◆ PROBLEMS AND TASKS ◆
A - In the article about Philip Morris International's development push, which chapter of the Society for International Development did the company join?
B - From the article about Philip Morris International's development push, copy the passage that begins at the words "PMI’s latest effort" and ends after the words "at the table?".
C - Write the next part of the article about Philip Morris International's development push, starting after its final sentence.

◆ PASSAGE PROVIDED ◆
════════════════════

Exclusive: Philip Morris International continues its development charm offensive

Philip Morris International's research and development headquarters are pictured next to the company's factory in Neuchatel, Switzerland. Photo by: REUTERS / Paritosh Bansal

WASHINGTON — The world’s largest tobacco company, Philip Morris International, is continuing its push to refashion itself as an organization committed to global health and development, this time by purchasing entry into a membership society for development organizations and professionals.

This week, the multinational corporation, which manufactures Marlboro cigarettes — and which has, in recent years, pledged to pivot toward “smoke-free” tobacco products — became the newest dues-paying member of the Washington chapter of the Society for International Development, an international network committed to advancing global development.

PMI’s latest effort to court health and development organizations highlights a challenging question for institutions that are in the business of convening diverse players around a common platform: Which organizations should and should not be granted a seat at the table?

════════════════════

◆ SUPPLIED ENTRIES ◆

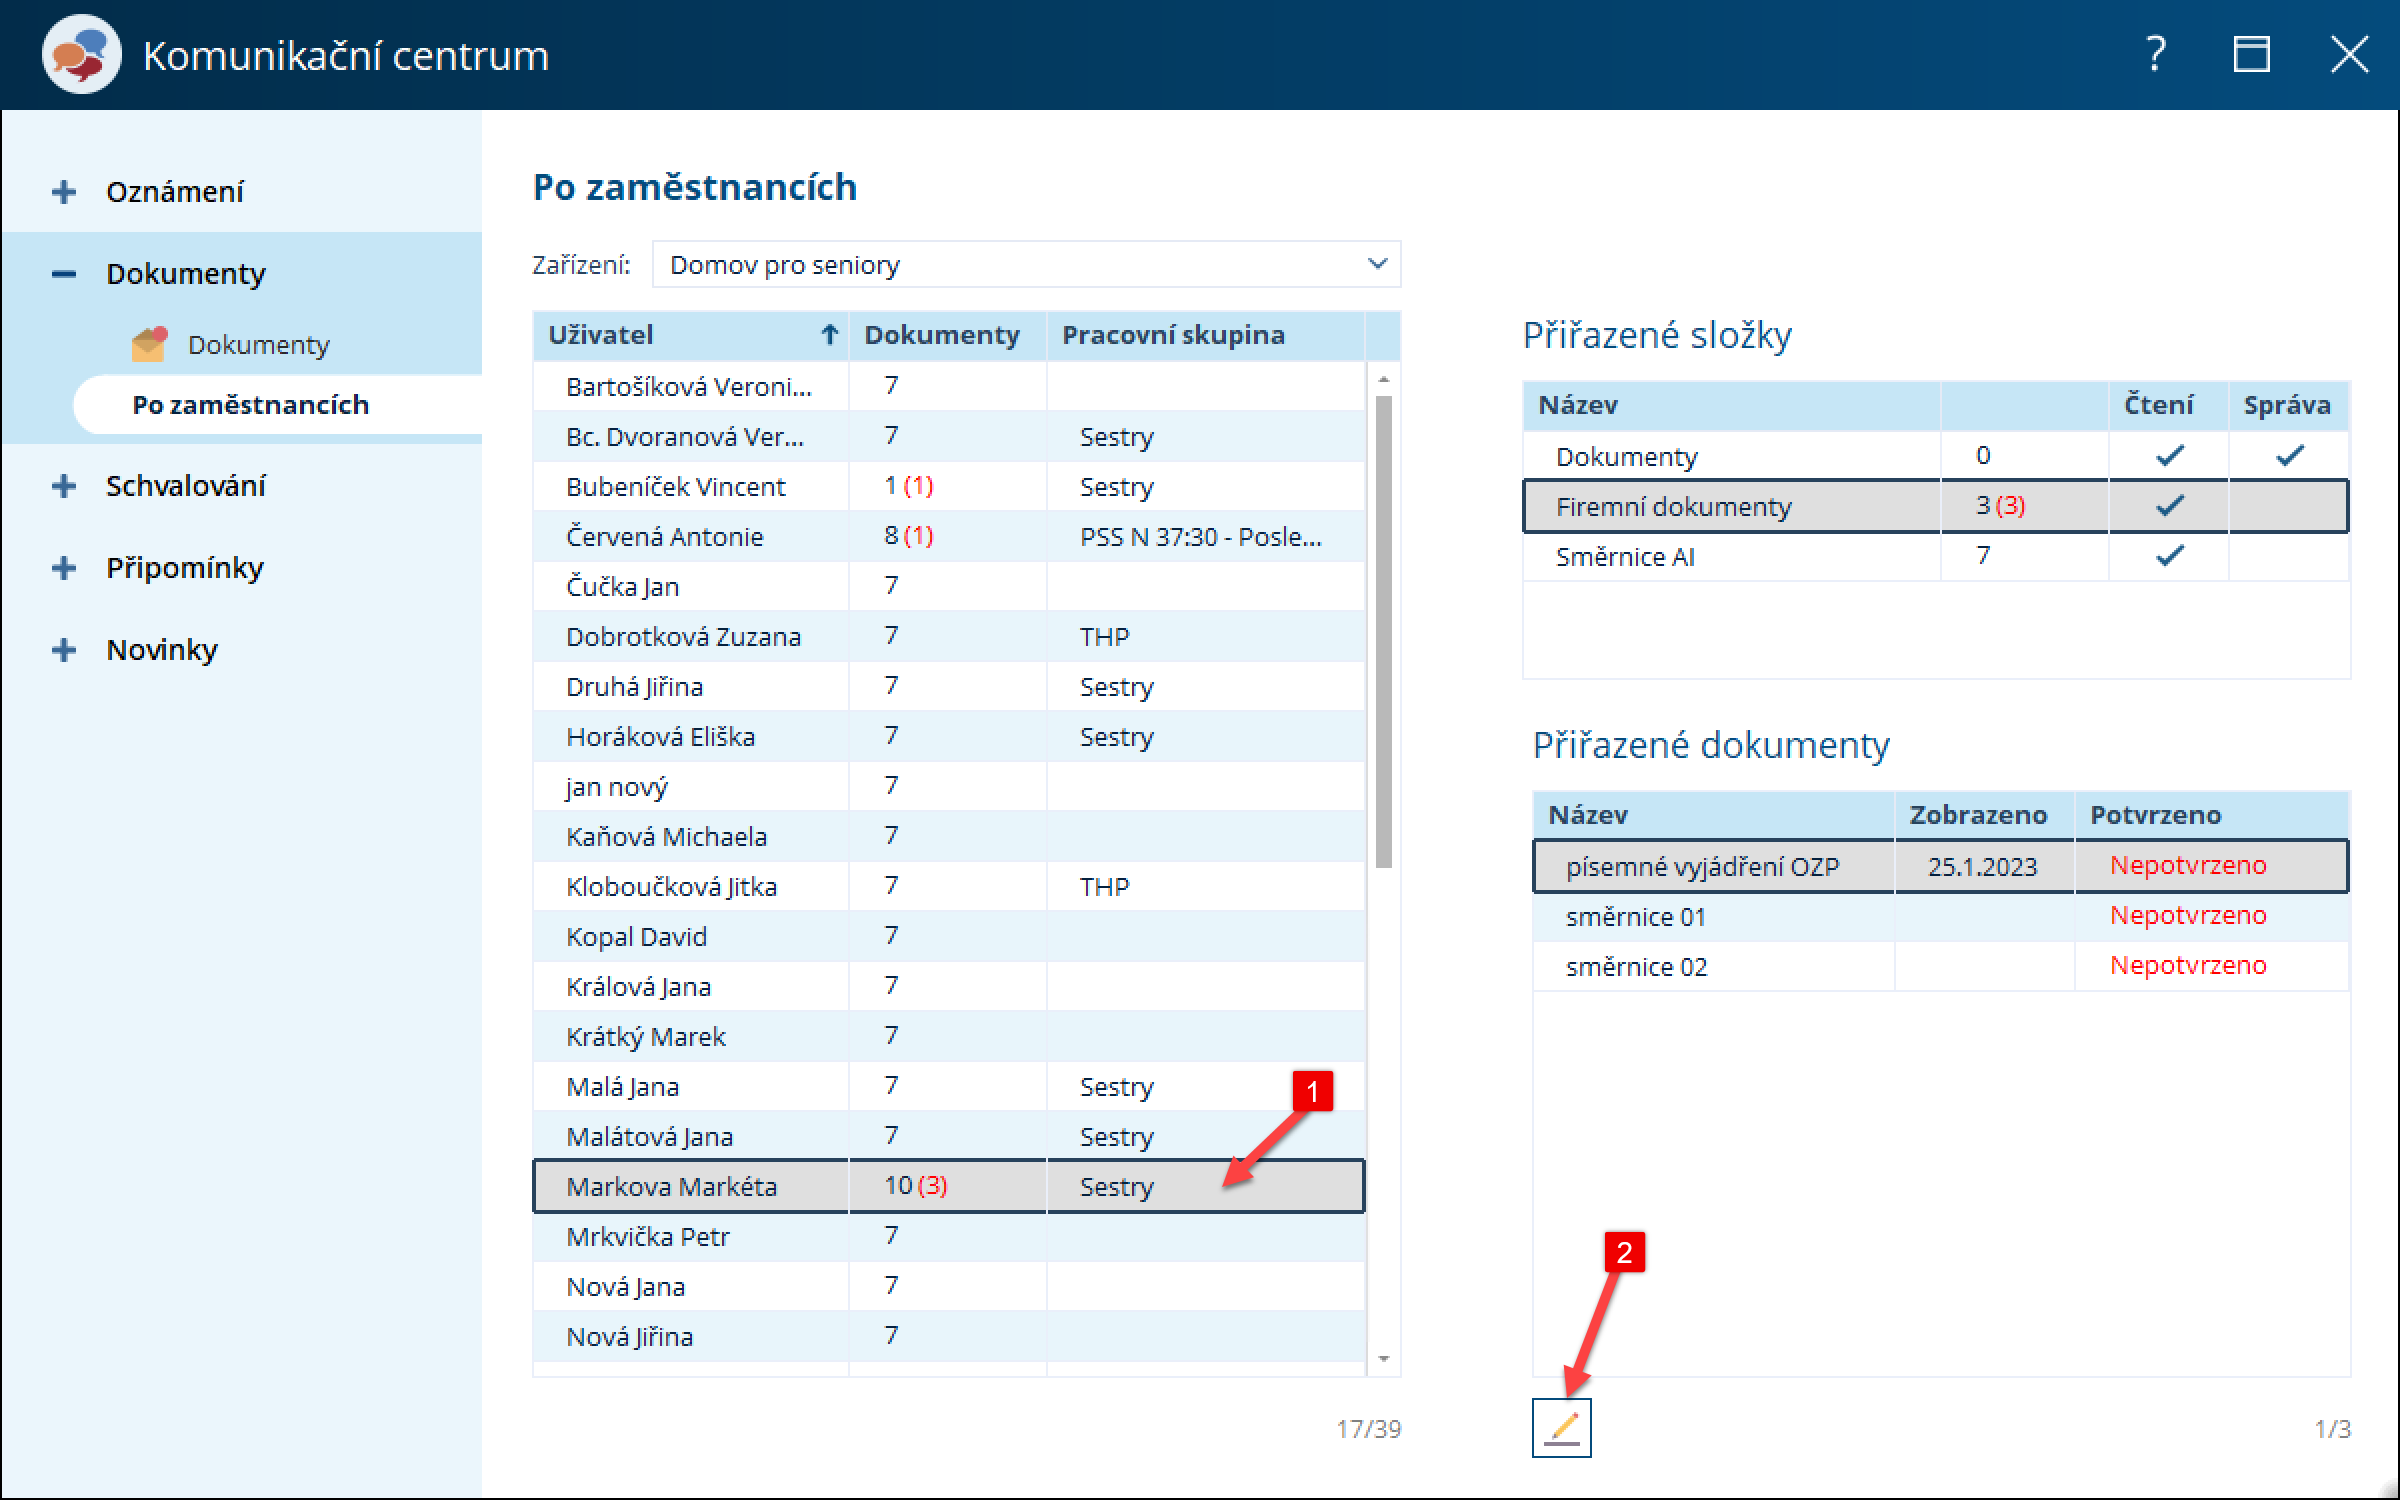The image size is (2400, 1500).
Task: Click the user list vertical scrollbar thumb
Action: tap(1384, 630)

════════════════════

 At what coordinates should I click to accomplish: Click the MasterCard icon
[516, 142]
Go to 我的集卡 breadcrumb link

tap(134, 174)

════════════════════

◆ ANSWERS GIVEN ◆
A - The Washington chapter.

B -
PMI’s latest effort to court health and development organizations highlights a challenging question for institutions that are in the business of convening diverse players around a common platform: Which organizations should and should not be granted a seat at the table?

C -
Big tobacco, global health, and the limits of shared value

Derek Yach, the president of the Foundation for a Smoke Free World, believes that after 100 years of undermining policy, obscuring science, and destroying human health, big tobacco can still change.

In 2018, World Health Organization Director-General Tedros Adhanom Ghebreyesus backed out of participating in the annual Concordia Summit in New York, after learning that Philip Morris International was one of the event’s programming sponsors.

“I have cancelled my participation in the @ConcordiaSummit after the tobacco industry, which profits from destroying health, announced it is sponsoring the event. #NoTobacco #BeatNCDs #UNGA,” Tedros wrote on Twitter at the time.

WHO’s policies prohibit partnerships with tobacco companies, and it has issued guidance to its partners in the health community not to work with the Foundation for a Smoke-Free World, which was created by Philip Morris International to advance research around smoke-free tobacco products, such as its signature electronic cigarette-like device, IQOS.

In an Oct. 29 tweet, which was deleted shortly after Devex contacted SID-Washington President Katherine Raphaelson, the organization wrote: “Welcome @InsidePMI to our Institutional Member (IM) community! Since 2008, Philip Morris International has invested more than $6bn into the science and research of developing smoke-free products.”

Raphaelson told Devex such tweets are standard practice for new institutional members, and do not represent any specific endorsement of PMI’s development credentials. Since Philip Morris International just recently joined SID-Washington, Raphaelson said she has not had a chance to speak to them about their reasons for pursuing a membership.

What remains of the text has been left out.